Il legame tra la politica e le cosche, emerso nell’inchiesta che ha portato agli arresti domiciliari il sindaco di Seregno Edoardo Mazza (Fi), diventa evidentissimo nella lettura dell’intercettazione riportata in una nota dell’ordinanza di custodia cautelare firmata dal gip di Monza Pierangela Renda.

“Ciao Marco, sei andato a votare? (…) tuo padre è andato?”. “Ciao Roberto (…) sei andato a votare o non ancora? (…) diglielo a tuo suocero se non è andato (…) devi sbarrare solo il simbolo di Forza Italia e basta!“. Così come in una sorta di “porta a porta” dei voti messo in atto, con un giro di telefonate, Antonino Lugarà, costruttore ritenuto vicino alla ‘ndrangheta finito in carcere ieri, cercava di garantire e aiutare i suoi amici.
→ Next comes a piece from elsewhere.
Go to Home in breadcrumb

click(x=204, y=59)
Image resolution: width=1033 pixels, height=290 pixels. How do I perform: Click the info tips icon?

Lugarà è accusato di corruzione per aver procurato voti, anche con l’appoggio del consigliere regionale Mario Mantovani, per l’elezione del sindaco di Seregno (Monza e Brianza) Edoardo Mazza di FI, agli arresti domiciliari, in cambio del via libera alla realizzazione di un centro commerciale. Negli atti compaiono chiamate fatte da Lugarà per spingere gli elettori a votare Mazza. Chiede a tale Marco se il padre è andato al seggio e, quando gli risponde “sì, sembra sono andati”, Lugarà replica: “Dopo controllano che è andato”. Il sindaco di Seregno Edoardo Mazza, fa sapere il suo avvocato “chiarirà ogni cosa”. L’interrogatorio si terrà venerdì mattina.

Il caso Seregno era stato “denunciato” già nel 2015 dalla senatrice di Mdp, Lucrezia Recchiuti con due interrogazioni. La prima risale al 2015 in cui la parlamentare (allora Pd) chiedeva la commissione d’accesso prefettizia. Anche nel 2016 c’era stato un intervento nel corso del quale Recchiuti chiedeva una più attenta valutazione per la “situazione critica a Seregno” per un “condizionamento quantomeno indiretto della ‘ndrangheta”.